INFORMATION GIVEN Start Marker

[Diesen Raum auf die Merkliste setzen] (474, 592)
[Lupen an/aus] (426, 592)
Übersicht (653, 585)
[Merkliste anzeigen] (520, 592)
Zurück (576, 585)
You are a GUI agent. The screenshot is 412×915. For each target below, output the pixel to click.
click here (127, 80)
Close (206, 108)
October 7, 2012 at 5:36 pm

INFORMATION GIVEN End Marker
INFORMATION GIVEN Start Marker

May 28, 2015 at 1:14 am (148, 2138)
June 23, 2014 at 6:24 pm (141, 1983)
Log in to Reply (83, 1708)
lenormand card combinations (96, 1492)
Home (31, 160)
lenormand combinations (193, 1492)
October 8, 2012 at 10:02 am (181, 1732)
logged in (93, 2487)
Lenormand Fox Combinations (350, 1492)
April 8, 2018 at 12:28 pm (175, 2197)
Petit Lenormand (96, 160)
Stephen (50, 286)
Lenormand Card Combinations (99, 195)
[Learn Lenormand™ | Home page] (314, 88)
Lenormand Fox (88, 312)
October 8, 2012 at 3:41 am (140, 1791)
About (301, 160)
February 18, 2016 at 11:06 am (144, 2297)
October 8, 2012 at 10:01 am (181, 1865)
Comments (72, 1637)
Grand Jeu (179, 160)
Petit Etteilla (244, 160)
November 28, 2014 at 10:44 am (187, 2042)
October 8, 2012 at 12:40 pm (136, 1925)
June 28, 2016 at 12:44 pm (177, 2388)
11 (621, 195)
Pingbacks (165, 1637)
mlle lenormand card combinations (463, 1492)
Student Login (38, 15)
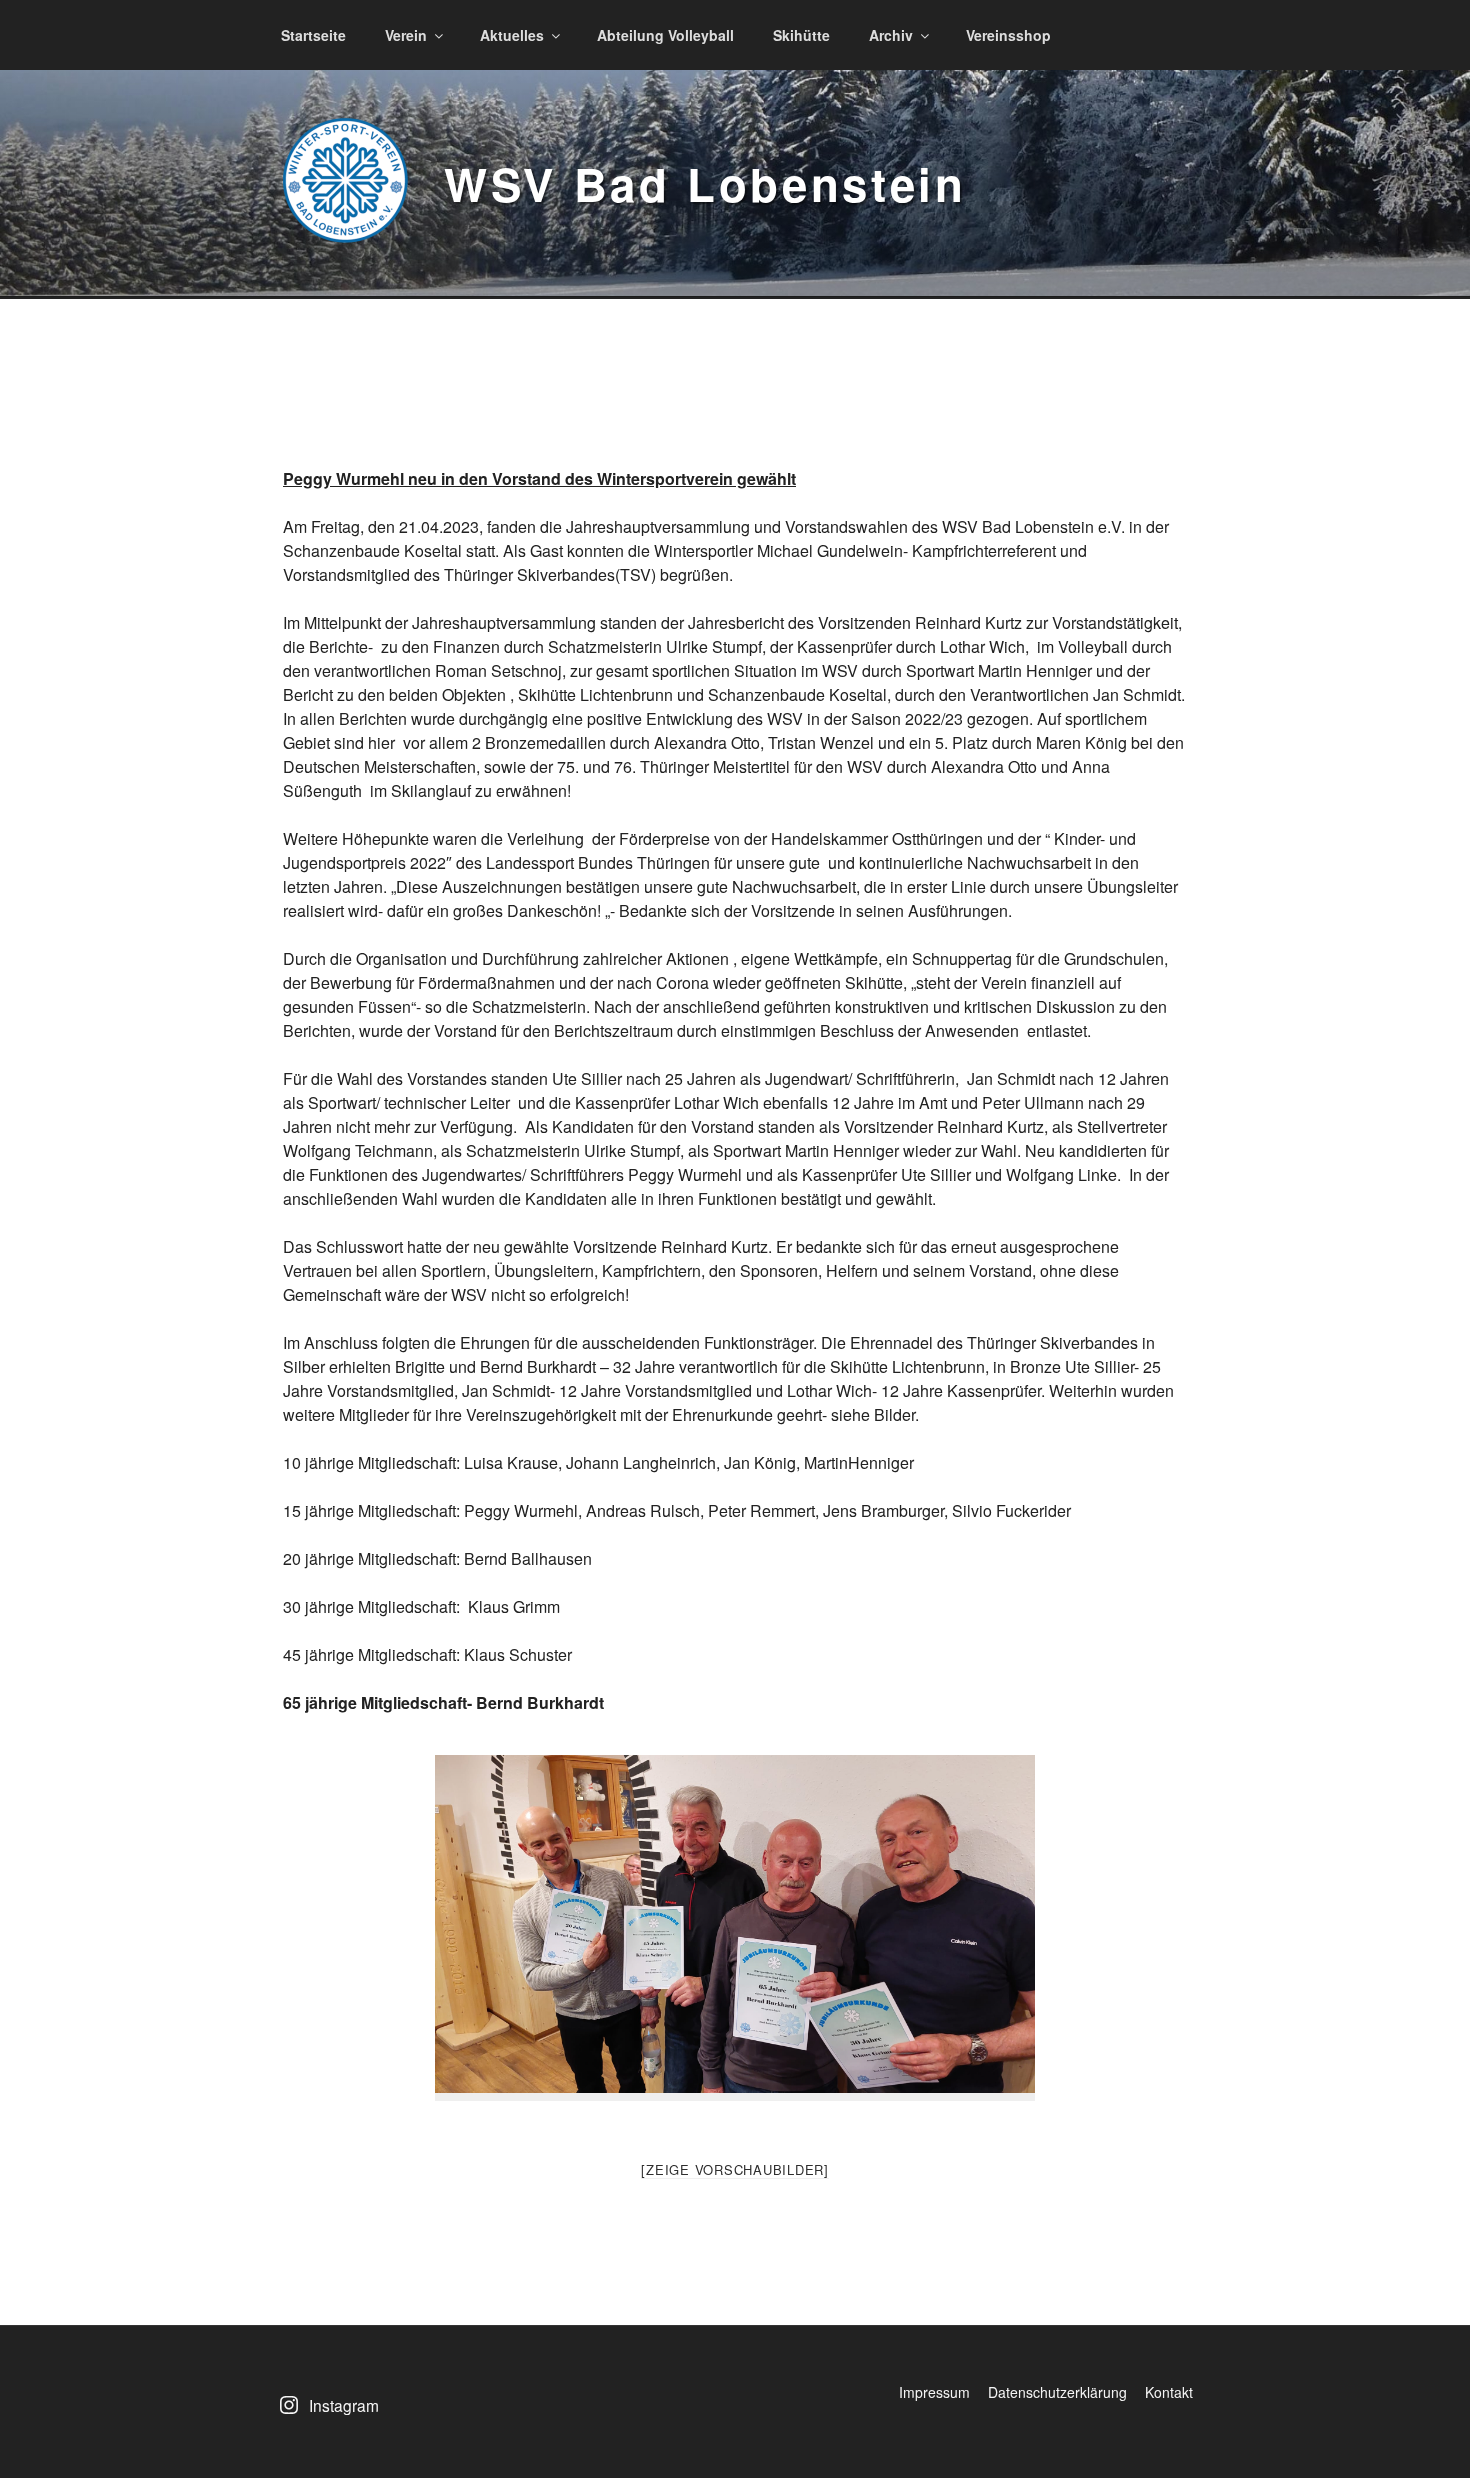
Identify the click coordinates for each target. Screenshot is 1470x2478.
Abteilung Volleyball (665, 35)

INFORMATION GIVEN End Marker

WHAT THIS TASK INVOLVES » Which lines in the records above contain the string "each"? Copy them.

SOLUTION TO THE PROBLEM »
You are a GUI agent. The screenshot is 412×915. For each target below, output the pixel to click.
Identify the click coordinates for each target. Screenshot is 1470x2478.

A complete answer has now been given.